In the data below, can you rewrite every line from the line with "This screenshot has height=924, width=1139." to the line with "pyautogui.click(x=525, y=266)" as a JSON list of strings, one string per line, leaving out blank lines?

>>>>>

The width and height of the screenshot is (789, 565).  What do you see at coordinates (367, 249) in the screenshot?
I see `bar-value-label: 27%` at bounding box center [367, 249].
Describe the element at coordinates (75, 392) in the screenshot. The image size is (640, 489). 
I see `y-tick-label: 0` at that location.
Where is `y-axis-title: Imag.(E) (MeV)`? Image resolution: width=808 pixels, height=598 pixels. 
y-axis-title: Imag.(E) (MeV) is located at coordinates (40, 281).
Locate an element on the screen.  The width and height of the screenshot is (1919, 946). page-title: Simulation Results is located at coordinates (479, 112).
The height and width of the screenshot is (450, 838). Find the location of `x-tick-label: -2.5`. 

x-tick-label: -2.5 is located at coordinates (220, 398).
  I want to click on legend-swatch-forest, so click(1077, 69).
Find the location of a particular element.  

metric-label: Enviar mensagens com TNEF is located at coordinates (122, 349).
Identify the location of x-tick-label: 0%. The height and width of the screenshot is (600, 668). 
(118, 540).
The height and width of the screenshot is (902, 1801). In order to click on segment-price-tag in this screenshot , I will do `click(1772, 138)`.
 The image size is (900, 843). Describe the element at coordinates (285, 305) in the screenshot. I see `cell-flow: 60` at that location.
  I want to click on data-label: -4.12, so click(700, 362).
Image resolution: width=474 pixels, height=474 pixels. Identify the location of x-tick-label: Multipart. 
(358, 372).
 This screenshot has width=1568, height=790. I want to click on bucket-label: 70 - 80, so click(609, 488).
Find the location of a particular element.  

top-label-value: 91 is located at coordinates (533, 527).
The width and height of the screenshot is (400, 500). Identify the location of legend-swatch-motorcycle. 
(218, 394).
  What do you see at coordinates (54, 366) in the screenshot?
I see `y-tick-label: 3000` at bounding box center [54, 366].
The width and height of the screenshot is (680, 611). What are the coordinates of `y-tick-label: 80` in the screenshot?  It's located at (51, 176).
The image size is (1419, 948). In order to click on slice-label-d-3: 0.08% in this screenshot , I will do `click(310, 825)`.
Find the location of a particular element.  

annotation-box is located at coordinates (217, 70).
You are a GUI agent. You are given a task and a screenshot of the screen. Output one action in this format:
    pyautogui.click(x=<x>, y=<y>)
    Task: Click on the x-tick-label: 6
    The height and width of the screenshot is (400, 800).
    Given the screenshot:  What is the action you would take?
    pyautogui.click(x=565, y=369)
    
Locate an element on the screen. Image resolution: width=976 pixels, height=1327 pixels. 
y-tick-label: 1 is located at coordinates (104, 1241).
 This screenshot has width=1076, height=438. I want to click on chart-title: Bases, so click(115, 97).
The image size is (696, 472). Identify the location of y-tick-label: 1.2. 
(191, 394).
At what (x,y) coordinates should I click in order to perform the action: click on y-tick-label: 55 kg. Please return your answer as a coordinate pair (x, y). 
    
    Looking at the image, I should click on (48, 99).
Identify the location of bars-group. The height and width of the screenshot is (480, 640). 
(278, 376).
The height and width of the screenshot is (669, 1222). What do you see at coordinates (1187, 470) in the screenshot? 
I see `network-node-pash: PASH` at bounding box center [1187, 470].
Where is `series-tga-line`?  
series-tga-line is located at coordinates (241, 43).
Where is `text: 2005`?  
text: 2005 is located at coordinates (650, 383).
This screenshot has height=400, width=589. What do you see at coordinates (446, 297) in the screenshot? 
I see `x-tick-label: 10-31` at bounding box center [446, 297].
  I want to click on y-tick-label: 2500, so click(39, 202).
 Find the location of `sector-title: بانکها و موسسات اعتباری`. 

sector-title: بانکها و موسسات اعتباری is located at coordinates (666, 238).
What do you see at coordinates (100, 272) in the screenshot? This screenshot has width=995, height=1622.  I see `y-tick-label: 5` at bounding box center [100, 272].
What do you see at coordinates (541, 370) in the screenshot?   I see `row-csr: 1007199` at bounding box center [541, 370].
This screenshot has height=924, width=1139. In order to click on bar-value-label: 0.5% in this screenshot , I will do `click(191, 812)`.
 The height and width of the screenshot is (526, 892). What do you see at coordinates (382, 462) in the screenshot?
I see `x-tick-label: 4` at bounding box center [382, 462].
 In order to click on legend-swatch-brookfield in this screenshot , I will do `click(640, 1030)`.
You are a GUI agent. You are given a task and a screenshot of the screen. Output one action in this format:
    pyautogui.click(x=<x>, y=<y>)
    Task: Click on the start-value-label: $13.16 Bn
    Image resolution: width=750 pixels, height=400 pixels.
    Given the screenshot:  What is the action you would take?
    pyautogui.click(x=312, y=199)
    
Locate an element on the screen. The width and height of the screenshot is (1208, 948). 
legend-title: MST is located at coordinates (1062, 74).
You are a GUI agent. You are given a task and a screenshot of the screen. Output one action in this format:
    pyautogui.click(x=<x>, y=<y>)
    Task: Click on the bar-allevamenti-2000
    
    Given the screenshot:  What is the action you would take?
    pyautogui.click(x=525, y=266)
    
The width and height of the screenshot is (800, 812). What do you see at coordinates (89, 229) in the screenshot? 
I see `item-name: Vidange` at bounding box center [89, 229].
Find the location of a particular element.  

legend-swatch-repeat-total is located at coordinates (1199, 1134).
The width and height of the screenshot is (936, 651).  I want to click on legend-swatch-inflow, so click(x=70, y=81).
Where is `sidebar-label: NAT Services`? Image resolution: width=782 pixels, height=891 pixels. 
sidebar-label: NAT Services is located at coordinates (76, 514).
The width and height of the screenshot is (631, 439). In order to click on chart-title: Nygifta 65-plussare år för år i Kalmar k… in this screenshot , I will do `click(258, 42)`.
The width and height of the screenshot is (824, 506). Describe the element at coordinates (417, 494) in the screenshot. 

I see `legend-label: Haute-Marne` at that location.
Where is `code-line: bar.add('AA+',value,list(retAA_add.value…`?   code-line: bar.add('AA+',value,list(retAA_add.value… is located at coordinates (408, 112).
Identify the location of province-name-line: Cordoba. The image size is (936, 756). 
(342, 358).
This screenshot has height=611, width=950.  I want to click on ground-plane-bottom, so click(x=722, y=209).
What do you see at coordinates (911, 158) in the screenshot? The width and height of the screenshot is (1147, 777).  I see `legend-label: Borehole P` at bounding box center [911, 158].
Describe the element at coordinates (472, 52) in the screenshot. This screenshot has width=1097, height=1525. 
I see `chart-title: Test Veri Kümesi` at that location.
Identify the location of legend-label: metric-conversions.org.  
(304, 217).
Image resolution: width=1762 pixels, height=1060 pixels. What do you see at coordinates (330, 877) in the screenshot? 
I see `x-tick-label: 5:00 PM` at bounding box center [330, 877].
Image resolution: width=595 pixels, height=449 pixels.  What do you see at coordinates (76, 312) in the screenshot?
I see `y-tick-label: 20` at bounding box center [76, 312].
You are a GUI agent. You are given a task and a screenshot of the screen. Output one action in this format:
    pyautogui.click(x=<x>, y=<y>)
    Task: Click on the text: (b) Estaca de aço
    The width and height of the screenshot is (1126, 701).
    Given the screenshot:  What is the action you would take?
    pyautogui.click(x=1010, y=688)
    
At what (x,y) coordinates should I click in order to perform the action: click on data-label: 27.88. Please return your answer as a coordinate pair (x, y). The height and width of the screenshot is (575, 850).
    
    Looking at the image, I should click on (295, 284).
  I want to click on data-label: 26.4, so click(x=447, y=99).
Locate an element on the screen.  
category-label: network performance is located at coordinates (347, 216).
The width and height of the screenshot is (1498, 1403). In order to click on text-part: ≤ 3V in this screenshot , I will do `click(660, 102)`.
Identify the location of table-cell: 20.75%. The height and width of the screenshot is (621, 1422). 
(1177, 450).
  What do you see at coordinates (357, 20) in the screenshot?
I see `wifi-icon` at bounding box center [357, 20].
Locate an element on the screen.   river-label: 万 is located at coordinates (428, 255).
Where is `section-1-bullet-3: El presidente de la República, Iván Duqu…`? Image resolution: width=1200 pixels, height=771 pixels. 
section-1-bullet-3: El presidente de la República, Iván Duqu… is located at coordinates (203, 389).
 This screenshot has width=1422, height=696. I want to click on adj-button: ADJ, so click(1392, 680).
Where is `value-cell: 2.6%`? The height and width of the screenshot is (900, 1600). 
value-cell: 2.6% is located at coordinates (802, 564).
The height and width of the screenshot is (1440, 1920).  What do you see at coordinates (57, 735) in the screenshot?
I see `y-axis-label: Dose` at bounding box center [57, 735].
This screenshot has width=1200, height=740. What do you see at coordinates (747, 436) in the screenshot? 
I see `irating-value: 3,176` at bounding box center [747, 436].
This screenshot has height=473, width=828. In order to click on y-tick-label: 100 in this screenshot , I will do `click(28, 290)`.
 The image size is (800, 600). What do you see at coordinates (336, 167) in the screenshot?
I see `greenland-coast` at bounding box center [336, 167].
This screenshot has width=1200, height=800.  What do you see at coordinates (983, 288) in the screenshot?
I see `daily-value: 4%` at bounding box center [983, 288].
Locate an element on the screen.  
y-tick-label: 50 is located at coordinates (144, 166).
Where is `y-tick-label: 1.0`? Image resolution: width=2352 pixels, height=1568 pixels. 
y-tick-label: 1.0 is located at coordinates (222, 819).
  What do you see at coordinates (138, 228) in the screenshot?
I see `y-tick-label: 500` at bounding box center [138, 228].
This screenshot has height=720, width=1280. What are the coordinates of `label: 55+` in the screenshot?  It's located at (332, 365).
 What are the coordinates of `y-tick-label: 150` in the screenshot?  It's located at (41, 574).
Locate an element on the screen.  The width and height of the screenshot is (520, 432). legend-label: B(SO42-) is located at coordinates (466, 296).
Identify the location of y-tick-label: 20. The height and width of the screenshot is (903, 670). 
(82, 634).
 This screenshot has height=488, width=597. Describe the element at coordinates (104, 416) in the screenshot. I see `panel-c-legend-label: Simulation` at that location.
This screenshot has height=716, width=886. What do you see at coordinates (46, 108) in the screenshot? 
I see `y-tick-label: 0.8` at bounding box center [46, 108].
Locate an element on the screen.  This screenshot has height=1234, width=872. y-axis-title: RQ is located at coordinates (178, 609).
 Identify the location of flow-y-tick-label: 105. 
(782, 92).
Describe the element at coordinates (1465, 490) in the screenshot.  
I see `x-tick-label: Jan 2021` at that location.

<<<<<

# [Result of the task]
[
  "This screenshot has height=924, width=1139. In order to click on bar-value-label: 0.5% in this screenshot , I will do `click(191, 812)`.",
  " The height and width of the screenshot is (526, 892). What do you see at coordinates (382, 462) in the screenshot?",
  "I see `x-tick-label: 4` at bounding box center [382, 462].",
  " In order to click on legend-swatch-brookfield in this screenshot , I will do `click(640, 1030)`.",
  "You are a GUI agent. You are given a task and a screenshot of the screen. Output one action in this format:",
  "    pyautogui.click(x=<x>, y=<y>)",
  "    Task: Click on the start-value-label: $13.16 Bn",
  "    Image resolution: width=750 pixels, height=400 pixels.",
  "    Given the screenshot:  What is the action you would take?",
  "    pyautogui.click(x=312, y=199)",
  "Locate an element on the screen. The width and height of the screenshot is (1208, 948). ",
  "legend-title: MST is located at coordinates (1062, 74).",
  "You are a GUI agent. You are given a task and a screenshot of the screen. Output one action in this format:",
  "    pyautogui.click(x=<x>, y=<y>)",
  "    Task: Click on the bar-allevamenti-2000",
  "    Given the screenshot:  What is the action you would take?",
  "    pyautogui.click(x=525, y=266)"
]